+++ Extract provided
St. Paul Lutheran Church, Minden, Nebraska
Sunday Sermon – Sixth Sunday after Pentecost – July 4, 2010
“Commissioned! Bigger Than Yourself!”
Text: Luke 10:1-3,20
For Christians to be tense, under a lot of strain, tighter than a
drum, worried sick, not getting enough sleep is not a good thing.
But for Christians to be intense; for Christians to be strong,
focused, earnest, having a firm purpose, giving what you got & a
little more to be part of something bigger than yourself that’s is a
good thing.
So . . someone by the name of Henry Martyn has written, The Spirit
of Jesus Christ is the spirit of missions, and the nearer we get to
Jesus the more intensely missionary we must become. (NBCQ, p.165)
Now there’s an interesting phrase, More intensely missionary! That
says to me: Mission minded! Mission motivated! Mission clearly
defined! Mission moving forward! Mission impossible! Mission
accomplished! Mission ongoing! Mission is out there. The mission
is to be strong, focused, earnest, zealous in proclaiming and
demonstrating the reign of God. “The time is fulfilled, the Kingdom
of God is at hand!”
Intensely missionary! In a book of daily devotional readings by
Dietrich Bonhoeffer titled, “I Want To Live These Days With You”,
Bonhoeffer begins the month of July with the observation, “Christians
have their field of activity in the world. There they are to get
involved, go to work, co-create, and do the will of God.” (p.191)
A week ago, after attending a Saturday morning funeral at Zion
Lutheran Church, Wanda Township, as I was pulling out of the grass
parking lot south of the church, I saw a sign that I’d seen before
nailed to a tree next to the road that said, “You are now entering
the mission field.”
++++++
+++ Material shown
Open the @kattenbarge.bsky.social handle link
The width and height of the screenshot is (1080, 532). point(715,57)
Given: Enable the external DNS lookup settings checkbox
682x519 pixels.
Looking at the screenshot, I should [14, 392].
++++++
+++ Material shown
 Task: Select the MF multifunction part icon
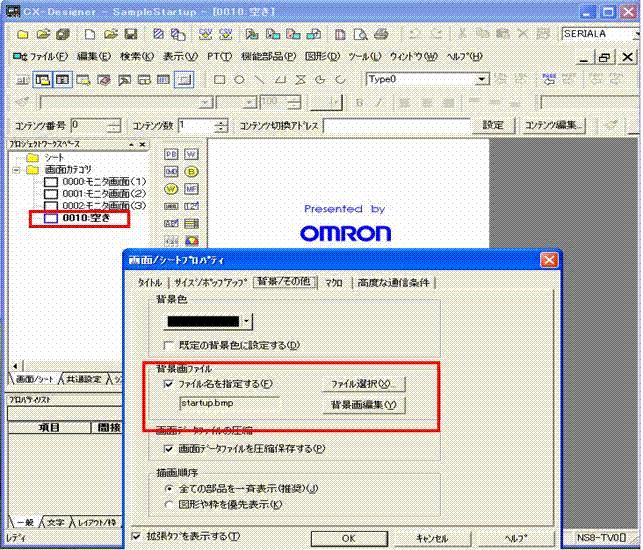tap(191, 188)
++++++
+++ Material shown
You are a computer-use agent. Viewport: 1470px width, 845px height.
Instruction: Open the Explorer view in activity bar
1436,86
++++++
§ Given problem 1: Write out the stretch of the Luke 10 sermon from "So . . someone" through "become. (NBCQ, p.165)", word for word.
§ Given problem 2: Carry on the Luke 10 sermon from the point where it stops.

§ Expected answer 1:
So . . someone by the name of Henry Martyn has written, The Spirit
of Jesus Christ is the spirit of missions, and the nearer we get to
Jesus the more intensely missionary we must become. (NBCQ, p.165)

§ Expected answer 2:
“Mission is who & what Jesus the Christ is all about and it is who
and what Jesus wants all who follow Him to be about.”
All of this is before us in the Gospel reading from Luke 10 for
this 6th Sunday after Pentecost, this 4th of July Sunday, which is also
the Sunday that precedes the gathering of hundreds of synodical
dele-gates from the 35 Districts of our Lutheran Church Missouri
Synod meeting in Convention in Houston, Tx. for a week of important
deliberations & decision-making that begins Saturday, July 11.
Hopefully at the heart of all the joyful worship, gifted speakers,
challenging resolutions, heated debate & hard decisions will be
a “getting nearer to Jesus that our LCMS will not only remain
a boldly confessional church body but we will be a more intensely
missionary church body.”
In Ephesians 4, the apostle Paul reminds us the mission of Christ’s
church on earth is all those, “apostles, prophets, evangelists, pastors,
teachers, administrators, lay people, ordinary people, young people, old
people, multi-cultural people, Spirit-gifted people, commissioned by Christ,
making the most of the opportunities the world gives them & us for
witnessing to the nearness & richness & newness of the Kingdom of God.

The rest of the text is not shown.